Microchops that are within the 0.5% deviation are penalty free. They just disappear, because the law allows for such population deviations. I would not attempt to distinguish between plans within the 0.5% deviation, as to which have the most perfect populations (way too complicated). The next 0.5% beyond that is what we are calling microchops. They should be penalized, and where they appear would be based on what creates the lowest erosity score (unless there is enough penalty vis a vis the quasi county erosity rule, with more highway cuts put in play - that is an empirical issue). You might balance more having more microchops to get rid of an intermediate or macro-chop elsewhere. I favor giving microchops a half point penalty.

I suspect when others weighed in, they might have been confused or mixed up, the microchops that just disappear (everyone I think agreed on that), from the next trench of microchops.

I fail to see the disadvantage of my approach here. We are having trouble communicating perhaps because of the conflation of the two kinds of microchops.

It is the sentence I have emphasized that I think brings us to disagreement. For the VA discussion I reposted my analysis of chop-free plans and found that a simple table captures the ranges of inequality with the same granularity as the chop score. If all chops count in the score then I see no argument for treating all plans equally with respect to population inequality. It is only when one could otherwise game the system with microchops, that it makes sense to me to relegate inequality to a tiebreaker role.
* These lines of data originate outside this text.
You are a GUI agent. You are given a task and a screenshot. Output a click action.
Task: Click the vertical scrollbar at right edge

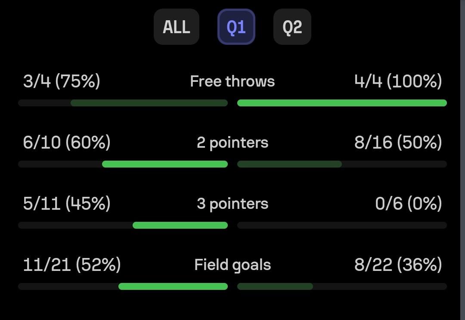(x=462, y=160)
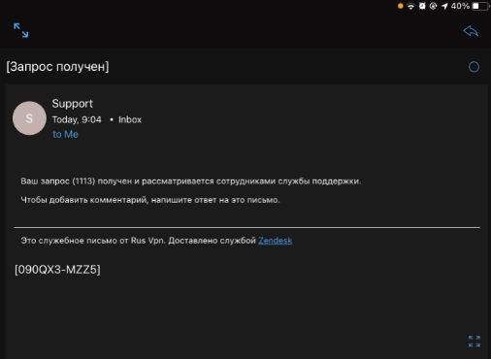Tap the four-arrow fullscreen icon
The width and height of the screenshot is (491, 359).
[475, 342]
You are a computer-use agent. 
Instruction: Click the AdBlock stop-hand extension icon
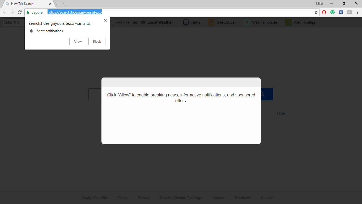(324, 12)
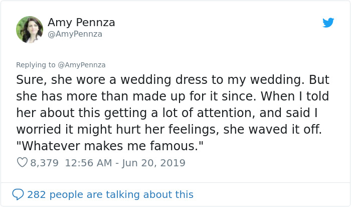Screen dimensions: 351x207
Task: Click the number 282 in the conversation count
Action: pyautogui.click(x=37, y=194)
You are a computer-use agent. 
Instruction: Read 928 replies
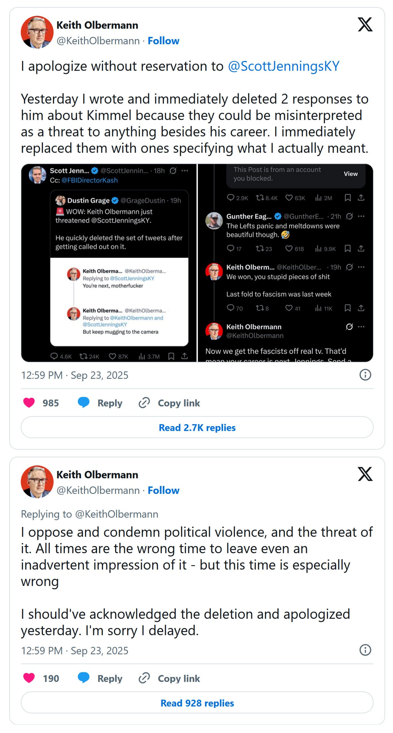point(197,702)
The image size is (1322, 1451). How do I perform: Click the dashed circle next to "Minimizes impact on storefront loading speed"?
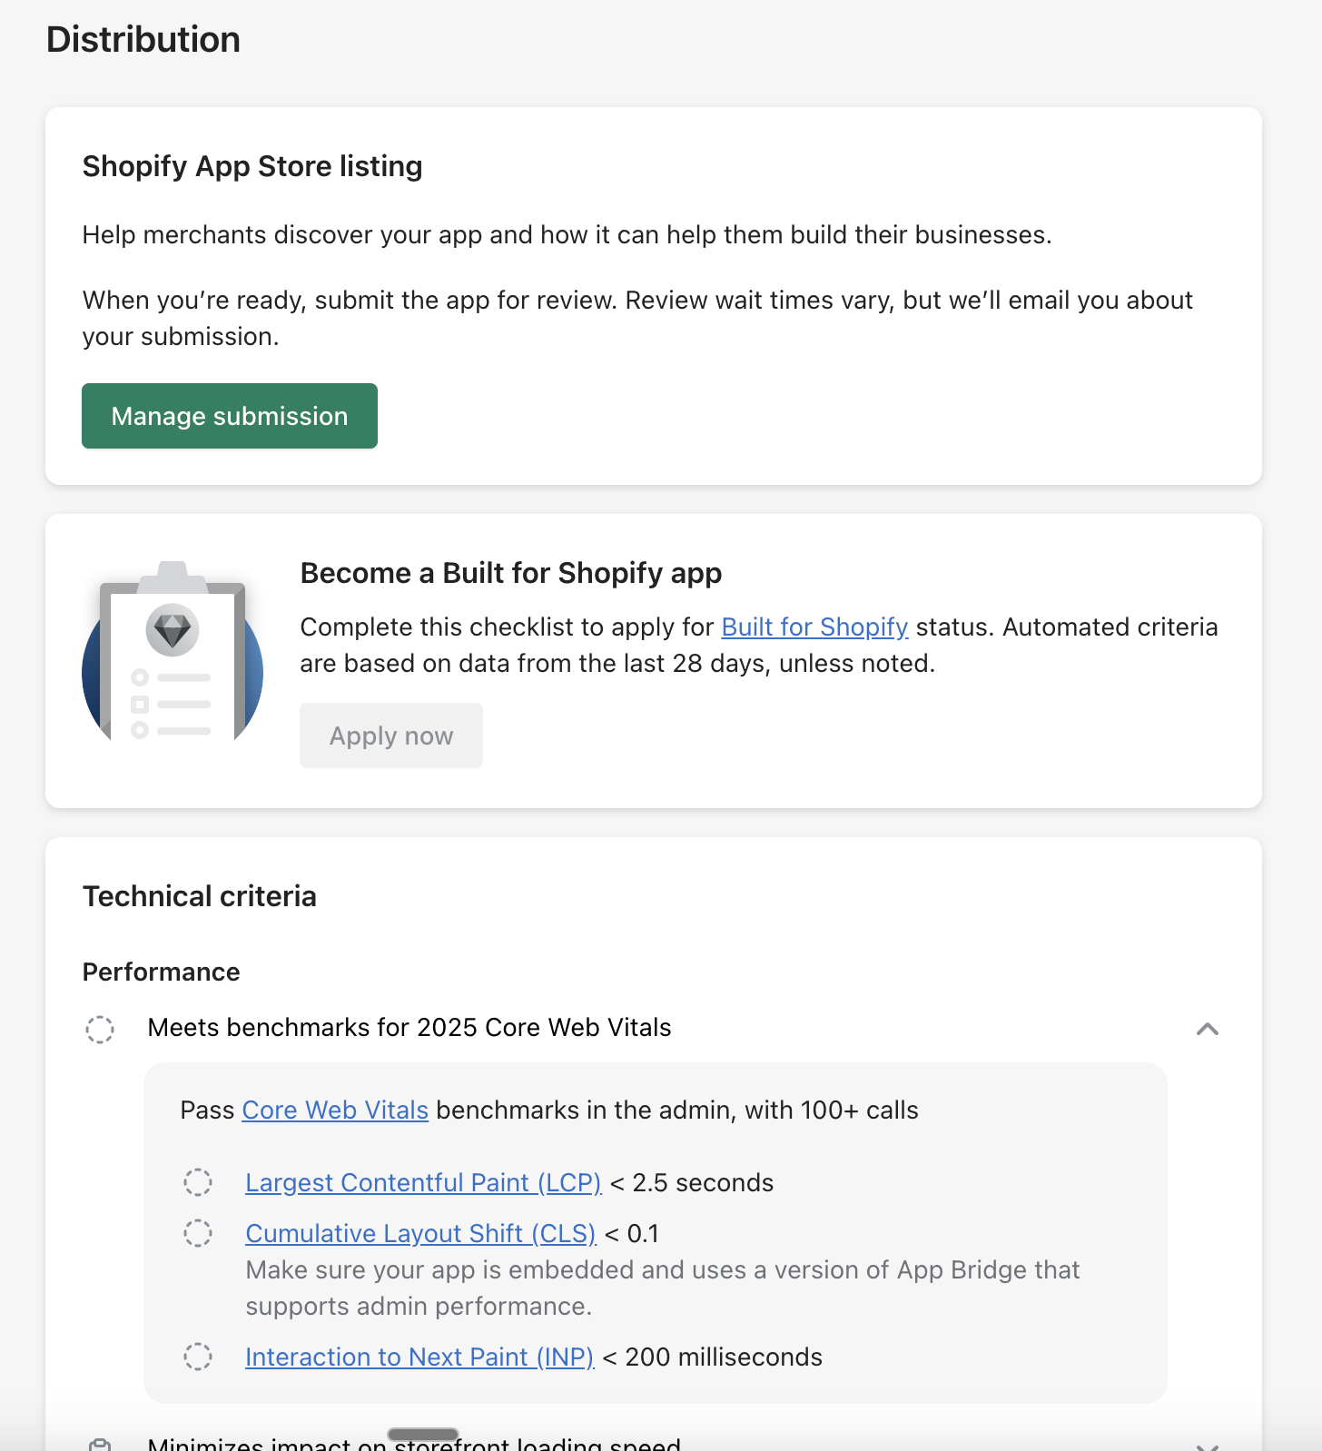tap(101, 1442)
In this regard I strongly agree with IA where inequality is minimized while preserving counties and keeping compact districts. All share a role, and more compact shapes are routinely rejected in favor of greater equality, yet extremely erose shapes that are even closer to equality are also rejected. Without codifying a Pareto principle they have effectively sought a balance between compactness and equality. Without the potential of gaming scoreless microchops, then that balance is desirable in my view for any scoring system.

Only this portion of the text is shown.